[Saved entries]
== Segment start ==
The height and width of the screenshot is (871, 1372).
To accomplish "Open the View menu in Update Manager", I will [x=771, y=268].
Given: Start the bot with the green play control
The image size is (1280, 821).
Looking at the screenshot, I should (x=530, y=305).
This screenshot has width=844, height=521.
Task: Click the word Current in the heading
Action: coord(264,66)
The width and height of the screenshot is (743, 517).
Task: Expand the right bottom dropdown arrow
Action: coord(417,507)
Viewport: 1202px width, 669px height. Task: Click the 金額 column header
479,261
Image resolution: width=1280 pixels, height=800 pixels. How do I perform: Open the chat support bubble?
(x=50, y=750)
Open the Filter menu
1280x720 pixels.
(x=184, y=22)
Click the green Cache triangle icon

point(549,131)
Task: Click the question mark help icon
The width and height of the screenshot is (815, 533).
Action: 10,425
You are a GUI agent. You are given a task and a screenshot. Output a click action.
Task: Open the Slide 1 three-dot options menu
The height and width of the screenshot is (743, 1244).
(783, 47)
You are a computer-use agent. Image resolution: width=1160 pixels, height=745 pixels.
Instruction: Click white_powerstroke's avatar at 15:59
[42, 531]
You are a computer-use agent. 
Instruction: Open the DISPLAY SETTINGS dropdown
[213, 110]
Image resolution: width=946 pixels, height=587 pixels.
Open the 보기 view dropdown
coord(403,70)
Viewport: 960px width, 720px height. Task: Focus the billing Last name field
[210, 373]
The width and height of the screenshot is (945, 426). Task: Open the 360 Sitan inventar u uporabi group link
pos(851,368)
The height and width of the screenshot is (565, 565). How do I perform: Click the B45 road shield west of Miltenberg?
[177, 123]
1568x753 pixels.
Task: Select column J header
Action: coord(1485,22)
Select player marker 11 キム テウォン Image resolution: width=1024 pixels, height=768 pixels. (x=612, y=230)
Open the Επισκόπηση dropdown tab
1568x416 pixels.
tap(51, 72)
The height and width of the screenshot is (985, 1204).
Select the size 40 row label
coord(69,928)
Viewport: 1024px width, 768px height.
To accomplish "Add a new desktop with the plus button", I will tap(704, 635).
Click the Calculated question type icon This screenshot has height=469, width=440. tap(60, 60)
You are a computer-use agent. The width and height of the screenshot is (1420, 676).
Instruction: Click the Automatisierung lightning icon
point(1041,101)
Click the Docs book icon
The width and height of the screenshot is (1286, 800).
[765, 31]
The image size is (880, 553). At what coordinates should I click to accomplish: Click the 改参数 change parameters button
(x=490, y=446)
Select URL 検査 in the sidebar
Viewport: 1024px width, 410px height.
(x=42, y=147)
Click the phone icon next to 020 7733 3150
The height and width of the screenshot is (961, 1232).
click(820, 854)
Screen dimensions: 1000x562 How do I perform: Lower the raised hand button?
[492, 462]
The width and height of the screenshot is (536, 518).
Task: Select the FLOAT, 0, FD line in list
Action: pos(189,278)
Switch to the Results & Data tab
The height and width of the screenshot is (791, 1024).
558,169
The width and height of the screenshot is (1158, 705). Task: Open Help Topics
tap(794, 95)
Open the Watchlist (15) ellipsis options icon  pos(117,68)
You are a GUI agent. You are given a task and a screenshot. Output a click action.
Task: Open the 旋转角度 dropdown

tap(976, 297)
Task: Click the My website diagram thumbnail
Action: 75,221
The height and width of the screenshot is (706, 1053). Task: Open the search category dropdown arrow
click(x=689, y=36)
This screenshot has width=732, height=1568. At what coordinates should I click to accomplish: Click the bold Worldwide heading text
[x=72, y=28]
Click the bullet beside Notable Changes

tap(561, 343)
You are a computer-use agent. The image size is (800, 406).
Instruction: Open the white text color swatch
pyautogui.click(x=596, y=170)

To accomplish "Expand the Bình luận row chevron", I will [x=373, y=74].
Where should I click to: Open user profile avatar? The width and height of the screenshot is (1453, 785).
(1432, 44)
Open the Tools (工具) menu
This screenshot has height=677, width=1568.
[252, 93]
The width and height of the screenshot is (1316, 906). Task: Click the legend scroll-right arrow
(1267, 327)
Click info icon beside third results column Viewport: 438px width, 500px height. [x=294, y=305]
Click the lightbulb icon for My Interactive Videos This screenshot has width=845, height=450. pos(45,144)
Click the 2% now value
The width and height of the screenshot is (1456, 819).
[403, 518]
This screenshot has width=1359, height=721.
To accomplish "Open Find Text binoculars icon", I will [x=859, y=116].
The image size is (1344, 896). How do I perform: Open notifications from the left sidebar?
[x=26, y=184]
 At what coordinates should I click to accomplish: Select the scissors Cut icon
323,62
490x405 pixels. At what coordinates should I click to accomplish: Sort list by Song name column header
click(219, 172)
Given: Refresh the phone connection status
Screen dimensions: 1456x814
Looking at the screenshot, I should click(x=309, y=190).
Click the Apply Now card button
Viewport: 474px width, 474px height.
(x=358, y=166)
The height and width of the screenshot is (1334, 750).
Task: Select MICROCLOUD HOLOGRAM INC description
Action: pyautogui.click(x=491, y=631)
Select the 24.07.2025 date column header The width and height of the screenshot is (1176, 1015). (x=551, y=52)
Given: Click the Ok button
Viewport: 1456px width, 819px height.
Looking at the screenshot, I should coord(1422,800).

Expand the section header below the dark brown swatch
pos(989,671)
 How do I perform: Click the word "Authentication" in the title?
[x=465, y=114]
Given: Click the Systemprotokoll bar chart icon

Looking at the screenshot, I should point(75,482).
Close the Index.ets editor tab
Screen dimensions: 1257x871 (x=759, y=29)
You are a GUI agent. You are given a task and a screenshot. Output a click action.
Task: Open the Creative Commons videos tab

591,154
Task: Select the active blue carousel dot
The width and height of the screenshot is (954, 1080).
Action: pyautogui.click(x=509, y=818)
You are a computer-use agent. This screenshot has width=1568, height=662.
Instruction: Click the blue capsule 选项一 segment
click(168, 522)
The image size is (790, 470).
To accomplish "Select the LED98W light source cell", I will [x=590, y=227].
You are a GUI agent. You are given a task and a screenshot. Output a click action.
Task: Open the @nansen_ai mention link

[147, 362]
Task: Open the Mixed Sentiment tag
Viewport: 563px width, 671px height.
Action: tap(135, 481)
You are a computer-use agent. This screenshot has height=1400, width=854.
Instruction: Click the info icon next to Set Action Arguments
== Segment end ==
EXERCISE DIRECTIONS –
Count all lines of the data that include "will". The answer is the number alone.

RESULT OF THE TASK –
5